February 1, 2015
One afternoon I was munching on a baguette that I had just bought from a huge chain boulangerie here in Montreal—a boulangerie that presents itself as being authentically French. I noticed an oily residue on my fingers and in my mouth, and it was odd because French bread should not be like this. So I spoke to the Head Baker and I asked him if he added oil to the baguette. He said: “of course, Madame (with an emphasis on the “dame”). How else will the bread be moist?” I thought: This guy is a perfect example of how arrogance causes ignorance, and I never bought another loaf of bread from this bakery again. Even I know, as an amateur baker, that oil is not the only ingredient that produces moisture.

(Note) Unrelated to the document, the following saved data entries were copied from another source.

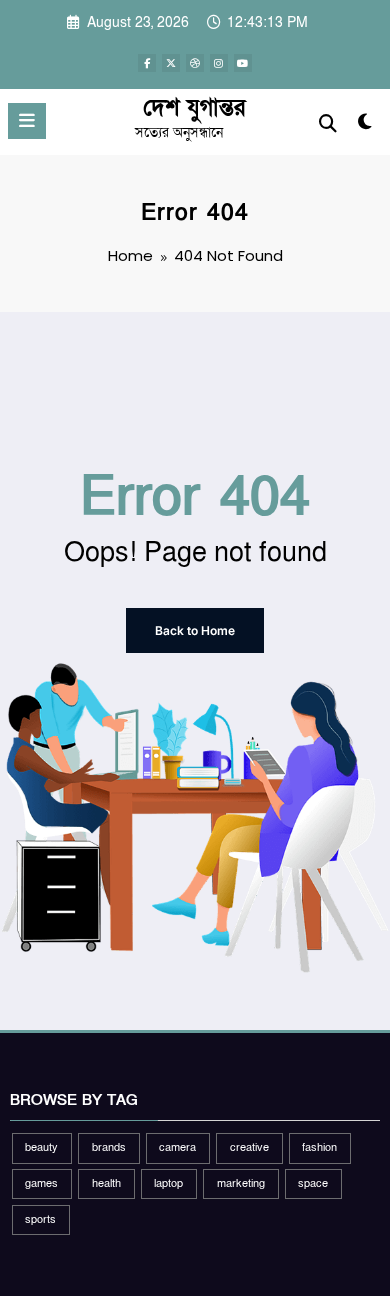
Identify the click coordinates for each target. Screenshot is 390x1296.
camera (177, 1147)
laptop (168, 1183)
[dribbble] (195, 63)
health (106, 1183)
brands (109, 1147)
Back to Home (195, 630)
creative (249, 1147)
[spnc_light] (364, 126)
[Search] (328, 124)
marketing (241, 1183)
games (41, 1183)
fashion (319, 1147)
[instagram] (219, 63)
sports (40, 1219)
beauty (41, 1147)
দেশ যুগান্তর (194, 108)
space (313, 1183)
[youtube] (243, 63)
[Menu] (27, 121)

This encounter made me only more curious about what makes bread moist and tender. This is why the Sweet Potato Loaf intrigued me. Not only does it contain potato (a moisture rich ingredient), but it calls for sweet potato. Much like the Banana Feather Loaf that derives its moisture and gentle sweetness from the banana, this loaf does the same with the sweet potato, and I am always eager to experiment with ingredients that I’ve never used before.
Overall, the Sweet Potato Loaf was delicious. Really truly. Yes, the bread was sweetened, but in a natural way, thus I didn’t feel as though I was indulging. It was as light as air (maybe it should have been named Sweet Potato Feather Loaf). I tasted a definite sour tone—a sourness that came from leaving the dough starter in the fridge overnight, but it was enjoyable, as it balanced out some of the sweetness of the potato.
In conclusion, I found the loaf too light in texture. It was so so tender, that I could hardly cut a straight slice without it compressing and collapsing under the motion of the knife. I think in part, it’s because I over-proofed it. Also, it’s a testament to the potato and dry milk, I think. Still, I prefer a toothier texture, but that’s not to say this Sweet Potato Loaf isn’t delightful. It is, and I’m very happy to have made it.